== Provided data

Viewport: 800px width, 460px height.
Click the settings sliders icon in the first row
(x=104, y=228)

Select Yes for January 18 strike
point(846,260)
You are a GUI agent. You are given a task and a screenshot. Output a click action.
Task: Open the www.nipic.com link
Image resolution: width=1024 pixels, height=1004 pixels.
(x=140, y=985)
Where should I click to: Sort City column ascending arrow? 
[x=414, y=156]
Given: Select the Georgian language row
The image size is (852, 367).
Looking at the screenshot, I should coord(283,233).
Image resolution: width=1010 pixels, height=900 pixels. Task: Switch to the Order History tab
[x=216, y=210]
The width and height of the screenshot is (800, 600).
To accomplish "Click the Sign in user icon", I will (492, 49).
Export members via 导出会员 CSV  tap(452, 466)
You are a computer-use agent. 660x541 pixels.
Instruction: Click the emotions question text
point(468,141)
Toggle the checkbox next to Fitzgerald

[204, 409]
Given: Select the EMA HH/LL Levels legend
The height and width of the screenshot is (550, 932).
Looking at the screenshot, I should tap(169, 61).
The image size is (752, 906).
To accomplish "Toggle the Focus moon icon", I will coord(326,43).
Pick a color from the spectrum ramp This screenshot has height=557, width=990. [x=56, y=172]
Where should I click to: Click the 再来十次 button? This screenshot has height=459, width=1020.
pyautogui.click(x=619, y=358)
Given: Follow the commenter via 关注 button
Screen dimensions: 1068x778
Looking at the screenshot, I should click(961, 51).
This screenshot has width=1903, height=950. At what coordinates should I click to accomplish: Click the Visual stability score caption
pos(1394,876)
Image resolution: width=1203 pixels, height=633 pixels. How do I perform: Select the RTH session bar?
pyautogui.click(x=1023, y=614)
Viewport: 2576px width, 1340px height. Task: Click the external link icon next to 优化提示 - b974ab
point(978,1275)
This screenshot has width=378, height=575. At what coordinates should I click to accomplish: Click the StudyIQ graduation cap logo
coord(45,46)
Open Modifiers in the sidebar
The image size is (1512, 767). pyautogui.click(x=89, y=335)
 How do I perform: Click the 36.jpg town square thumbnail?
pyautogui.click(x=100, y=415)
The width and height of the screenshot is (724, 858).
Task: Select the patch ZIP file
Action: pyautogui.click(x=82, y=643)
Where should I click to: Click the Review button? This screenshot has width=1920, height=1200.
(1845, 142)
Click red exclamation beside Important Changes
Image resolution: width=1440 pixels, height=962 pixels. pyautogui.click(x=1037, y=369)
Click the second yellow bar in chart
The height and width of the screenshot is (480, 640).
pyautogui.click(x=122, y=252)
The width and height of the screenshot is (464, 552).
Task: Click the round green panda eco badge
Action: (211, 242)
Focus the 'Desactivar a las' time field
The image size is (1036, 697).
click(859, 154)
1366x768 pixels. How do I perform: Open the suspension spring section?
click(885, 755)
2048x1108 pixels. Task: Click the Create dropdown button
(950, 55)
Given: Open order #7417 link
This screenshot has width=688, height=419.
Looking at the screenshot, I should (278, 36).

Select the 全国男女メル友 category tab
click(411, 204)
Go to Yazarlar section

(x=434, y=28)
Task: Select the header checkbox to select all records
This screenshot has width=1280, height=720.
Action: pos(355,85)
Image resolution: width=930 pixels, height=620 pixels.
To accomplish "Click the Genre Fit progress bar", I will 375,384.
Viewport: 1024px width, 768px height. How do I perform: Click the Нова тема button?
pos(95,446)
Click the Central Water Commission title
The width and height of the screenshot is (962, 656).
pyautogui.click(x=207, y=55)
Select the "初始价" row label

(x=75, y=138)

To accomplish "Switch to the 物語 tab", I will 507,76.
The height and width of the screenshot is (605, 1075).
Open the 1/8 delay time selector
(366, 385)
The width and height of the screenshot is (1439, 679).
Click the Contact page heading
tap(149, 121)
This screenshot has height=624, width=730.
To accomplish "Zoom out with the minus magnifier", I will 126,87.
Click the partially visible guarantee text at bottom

====

What the exercise asks: Go through the listing above and copy each line that contains "will".

Response to the task:
To accomplish "Click the Sign in user icon", I will (492, 49).
To accomplish "Toggle the Focus moon icon", I will coord(326,43).
To accomplish "Click the Genre Fit progress bar", I will 375,384.
To accomplish "Switch to the 物語 tab", I will 507,76.
To accomplish "Zoom out with the minus magnifier", I will 126,87.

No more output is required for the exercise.